Plasma etcher

A plasma etcher, or etching tool, is a tool used in the production of semiconductor devices. Plasma etcher produces a plasma from a process gas, typically oxygen or a fluorine bearing gas, using a high frequency electric field, typically 13.56 MHz. A silicon wafer is placed in the plasma etcher, and the air is evacuated from the process chamber using a system of vacuum pumps. Then a process gas is introduced at low pressure, and is excited into a plasma through dielectric breakdown.

Uses

Plasma can be used to grow a silicon dioxide film on a silicon wafer (using an oxygen plasma), or can be used to remove silicon dioxide by using a fluorine bearing gas. When used in conjunction with photolithography, silicon dioxide can be selectively applied or removed to trace paths for circuits.

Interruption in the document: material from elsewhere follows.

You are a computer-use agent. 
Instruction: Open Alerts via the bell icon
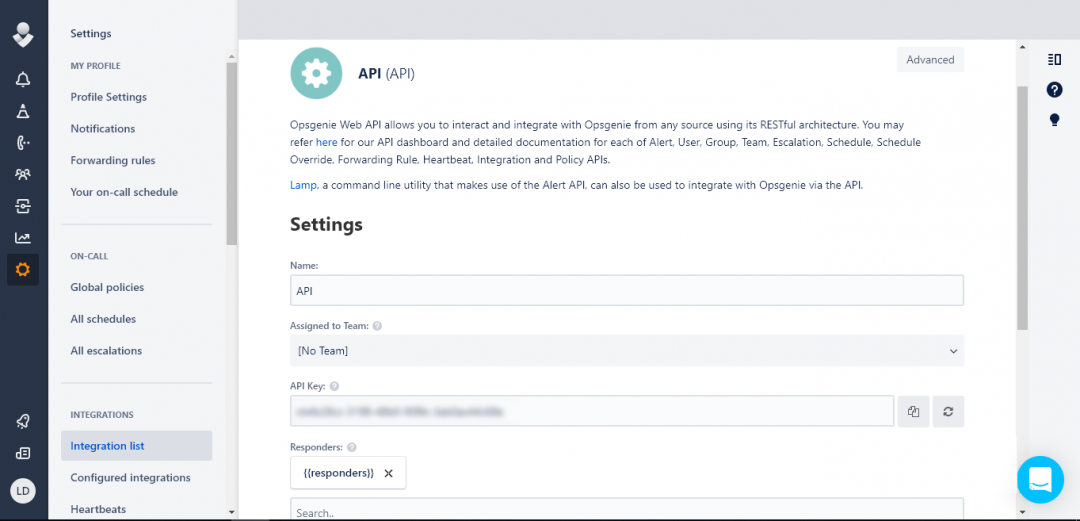[x=23, y=80]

For the formation of integrated circuits it is necessary to structure various layers. This can be done by a plasma etcher. Before etching, a photo resist is deposited on the surface, illuminated through a mask, and developed. The dry etch is then performed so that structured etching is achieved. After the process, the remaining photo resist has to be removed. This is also done in a special plasma etcher, called an Asher.

Dry etching allows a reproducible, uniform etching of all materials used in silicon and III-V-semiconductor technology.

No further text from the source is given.